#### [Quoted passage]
+ + +

GOOGLE I/O 2023, MOUNTAIN VIEW, CALIF. — Sandwiched between major announcements at Google I/O, company executives discussed guardrails to its new artificial intelligence (AI) products to ensure they are used responsibly and not misused. They included Google CEO Sundar Pichai, who noted some of the security concerns associated with advanced AI technologies coming out of the labs.
The spread of misinformation, deepfakes, and abusive text or imagery generated by AI would be hugely detrimental if Google were responsible for the model that created this content, said James Sanders, principal analyst at CCS Insight.
“Safety, in the context of AI, concerns the impact of artificial intelligence on society,” he said. “Google’s interests in responsible AI are motivated, at least in part, by reputation protection and discouraging intervention by regulators.”
For example, Universal Translator is a video AI offshoot of Google Translate that can take footage of a person speaking and translate the speech into another language. The app could potentially expand the video’s audience to include those who don’t speak the original language.
But the technology could also erode trust in the source material, since the AI modifies the lip movement to make it seem as if the person were speaking in the translated language, said James Manyika, Google’s senior vice president charged with responsible development of AI, who demonstrated the application on stage.
“There’s an inherent tension here,” Manyika said. “You can see how this can be incredibly beneficial, but some of the same underlying technology can be misused by bad actors to create deepfakes. We built the service around guardrails to help prevent misuse and to make it accessible only to authorized partners.”

+ + +

#### [Source records]
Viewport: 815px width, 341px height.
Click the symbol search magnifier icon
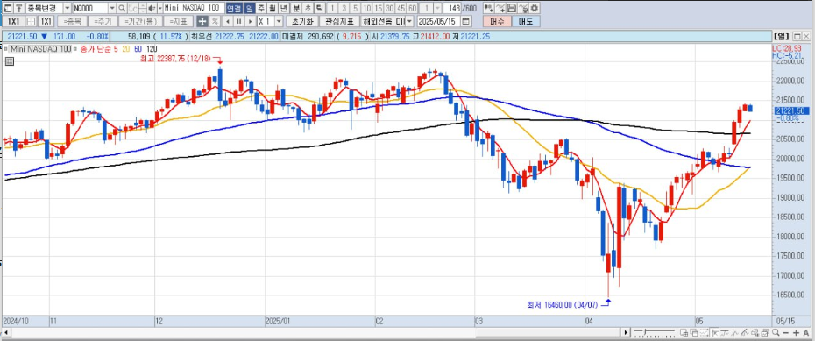coord(122,8)
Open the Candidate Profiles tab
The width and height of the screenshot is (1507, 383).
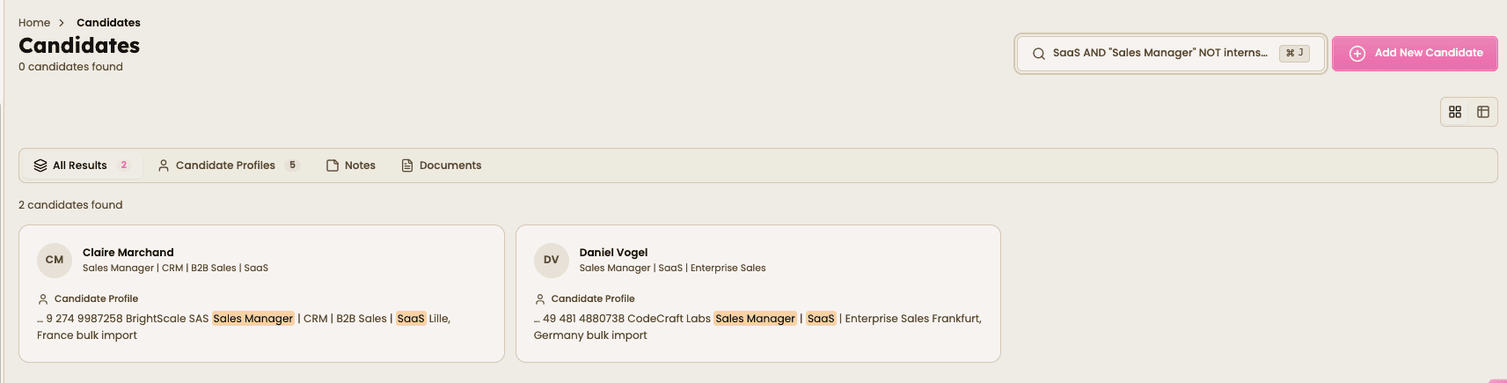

+ + +

#### [Requirement]
Write the next part of the article about Google's AI safety guardrails at I/O 2023, starting after its final paragraph. The lines stand apart from the article and are not part of it.

#### [Output]
Setting up Custom Guardrails
Different companies have different approaches to AI guardrails. Google is focused on controlling the output generated by artificial intelligence tools and limiting who can actually use the technologies. Universal Translators are available to fewer than 10 partners, for example. ChatGPT has been programmed to say it can’t answer certain types of questions if the question or answer could cause harm.
Nvidia has NeMo Guardrails, an open source tool to ensure responses fit within specific parameters. The technology also prevents the AI from hallucinating, the term for giving a confident response that is not justified by its training data. If the Nvidia program detects that the answer isn’t relevant within specific parameters, it can decline to answer the question or send the information to another system to find more relevant answers.
Google shared its research on safeguards in its new PaLM-2 large-language model, which was also announced at Google I/O. That Palm-2 technical paper explains that there are some questions in certain categories the AI engine will not touch.
“Google relies on automated adversarial testing to identify and reduce these outputs. Google’s Perspective API, created for this purpose, is used by academic researchers to test models from OpenAI and Anthropic, among others,” CCS Insight’s Sanders said.
Kicking the Tires at DEF CON
Manyika’s comments fit into the narrative of responsible use of AI, which took on more urgency following concerns about bad actors misusing technologies like ChatGPT to craft phishing approaches or generate malicious code to break into systems.
AI was already being used for deepfake videos and voices. AI company Graphika, which counts the Department of Defense as a client, recently identified instances of AI-generated footage in use to influence public opinion.
“We believe the use of commercially available AI products will allow IO actors to create increasingly high-quality deceptive content at greater scale and speed,” the Graphika team wrote in its deepfakes report.
The White House has chimed in with a call for guardrails to mitigate misuse of AI technology. Earlier this month, the Biden administration secured the commitment of companies including Google, Microsoft, Nvidia, OpenAI, and Stability AI to allow participants to publicly evaluate their AI systems during DEF CON 31, which will be held in August in Las Vegas. The models will be red-teamed using an evaluation platform developed by Scale AI.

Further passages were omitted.